Wet implementatie richtlijn transparante en voorspelbare arbeidsvoorwaarden van kracht

Sinds augustus 2022 is de Wet implementatie richtlijn transparante en voorspelbare arbeidsvoorwaarden van kracht. Werkgevers moeten de veranderingen door deze wet toepassen in hun arbeidsovereenkomsten (nieuw en bestaand) met de medewerkers. Ook de OR moet aan het werk ermee.

Nederland heeft de wet ingevoerd om te voldoen aan de Europese richtlijn transparante en voorspelbare arbeidsvoorwaarden.
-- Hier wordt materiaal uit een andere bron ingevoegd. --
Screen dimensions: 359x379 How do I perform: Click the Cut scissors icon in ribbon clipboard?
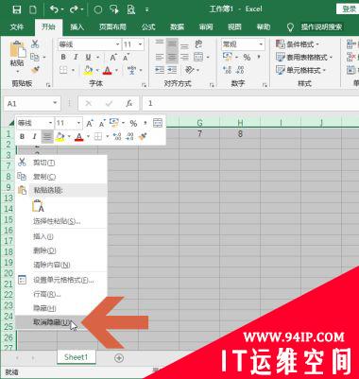tap(35, 44)
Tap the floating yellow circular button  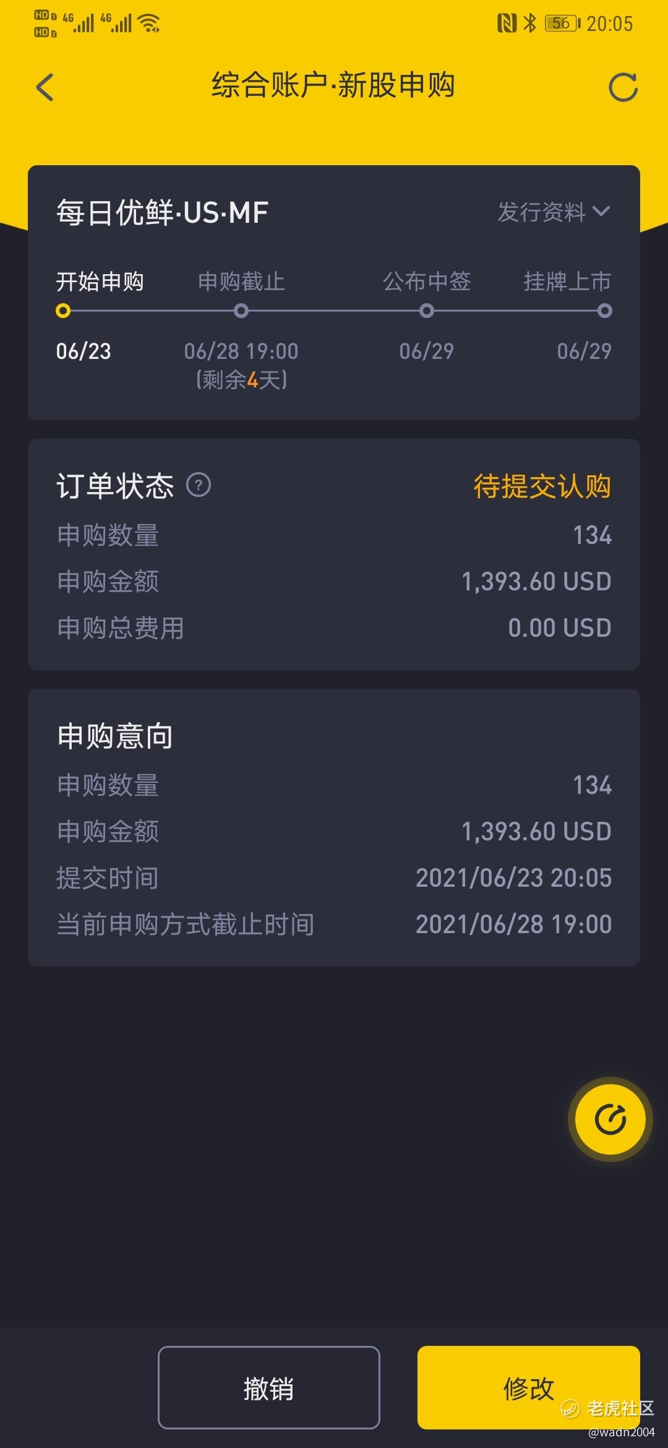coord(610,1119)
De richtlijn en de wet hebben beiden als doel om arbeidsvoorwaarden van werknemers te verbeteren door transparantere en meer voorspelbare arbeidsvoorwaarden, en daarmee te zorgen te voor meer aanpassingsvermogen op de arbeidsmarkt.

Uitwerking richtlijn in de Nederlandse wet

De Europese richtlijn dwingt de Nederlandse wetgever om een aantal zaken in de bestaande Nederlandse wet te wijzigen.

Zo moet de werkgever voortaan:

  • Duidelijk zijn naar zijn personeel over de verplichte opleidingen die kosteloos door het personeel gevolgd moeten worden;
  • Een verbod op het  belemmeren van de nevenarbeid invoeren;
  • De mogelijkheid voor elke werknemer om een verzoek te doen tot meer voorspelbare arbeidsvoorwaarden.

Daarnaast moeten medewerkers beter schriftelijk of elektronisch geïnformeerd worden over hun arbeidsovereenkomsten, zowel voor de nieuwe werknemers als de werknemers die al in dienst zijn.

Uitbreiding van de informatieverplichting van de werkgever

Nu al moet de werkgever aan elke werknemer de volgende informatie verstrekken:

  • Naam en woonplaats van partijen;
  • De plaats of plaatsen waar de arbeid wordt verricht;
  • De functie van de werknemer of de aard van zijn arbeid;
  • Het tijdstip van indiensttreding;
  • Indien de overeenkomst voor bepaalde tijd is gesloten, de duur van de overeenkomst;
  • De aanspraak op vakantie of de wijze van berekening van de aanspraak;
  • De duur van de door partijen in acht te nemen opzegtermijnen of de wijze van berekening van deze termijnen;
  • Het loon en de termijn van uitbetaling alsmede, indien het loon afhankelijk is van de uitkomsten van de te verrichten arbeid, de per dag of per week aan te bieden hoeveelheid arbeid, de prijs per stuk en de tijd die redelijkerwijs met de uitvoering is gemoeid;
  • De gebruikelijke arbeidsduur per dag of per week;
  • Of de werknemer gaat deelnemen aan een pensioenregeling;
  • Indien de werknemer voor een langere termijn dan een maand werkzaam zal zijn buiten Nederland, mede de duur van die werkzaamheid, de huisvesting, de toepasselijkheid van de Nederlandse socialeverzekeringswetgeving dan wel opgave van de voor de uitvoering van die wetgeving verantwoordelijke organen, de geldsoort waarin betaling zal plaatsvinden, de vergoedingen waarop de werknemer recht heeft en de wijze waarop de terugkeer geregeld is;
  • De toepasselijke collectieve arbeidsovereenkomst (cao) of eigen arbeidsvoorwaardenregeling;
  • Of de arbeidsovereenkomst een uitzendovereenkomst, of een payrollovereenkomst is;
  • Of de arbeidsovereenkomst voor onbepaalde tijd is aangegaan;
  • Of sprake is van een oproepovereenkomst.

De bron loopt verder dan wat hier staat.